┌────────
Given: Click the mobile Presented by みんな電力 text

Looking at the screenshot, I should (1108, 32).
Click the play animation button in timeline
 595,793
└────────
┌────────
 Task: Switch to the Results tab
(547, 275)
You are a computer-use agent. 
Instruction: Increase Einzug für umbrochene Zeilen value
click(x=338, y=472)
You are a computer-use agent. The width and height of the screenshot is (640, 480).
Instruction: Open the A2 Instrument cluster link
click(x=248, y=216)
└────────
• _EXERCISE GOAL_
Can you repeat word for word the stretch of lines above, from the line containing "You are a computer-use agent. The" through the line containing "click(x=248, y=216)", with both of those lines included and nothing else?

• _RESPONSE FOR THIS EXERCISE_
You are a computer-use agent. The width and height of the screenshot is (640, 480).
Instruction: Open the A2 Instrument cluster link
click(x=248, y=216)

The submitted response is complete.